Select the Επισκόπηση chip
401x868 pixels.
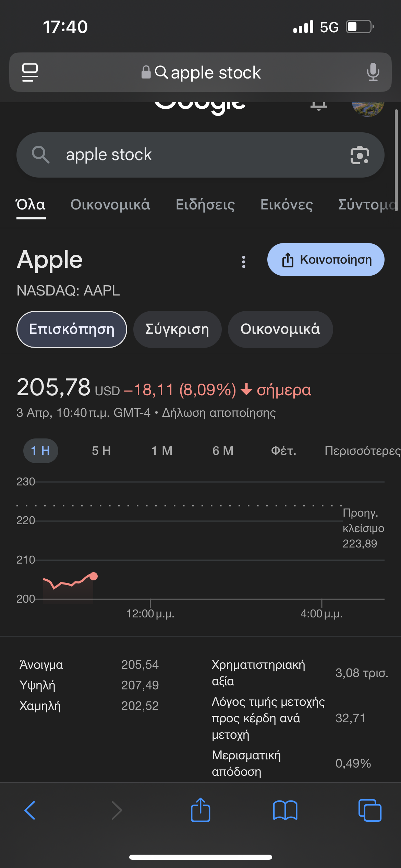[72, 329]
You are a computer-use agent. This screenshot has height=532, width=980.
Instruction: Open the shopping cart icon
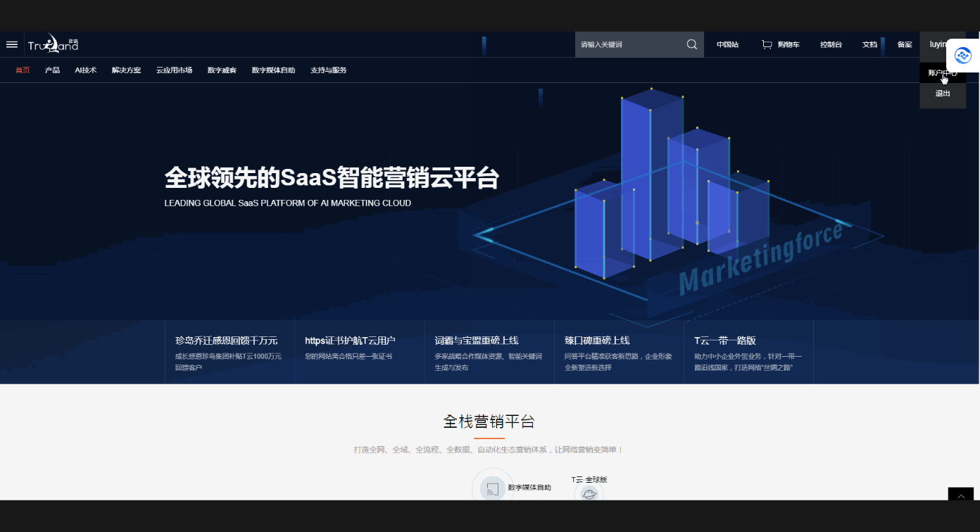click(x=767, y=44)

#####

Work order: Word for word, output the lines from the line bearing "401x868 pixels." through the end of the records above, and only those, without the pictures.

Written solution:
401x868 pixels.
[72, 329]
You are a computer-use agent. This screenshot has height=532, width=980.
Instruction: Open the shopping cart icon
click(x=767, y=44)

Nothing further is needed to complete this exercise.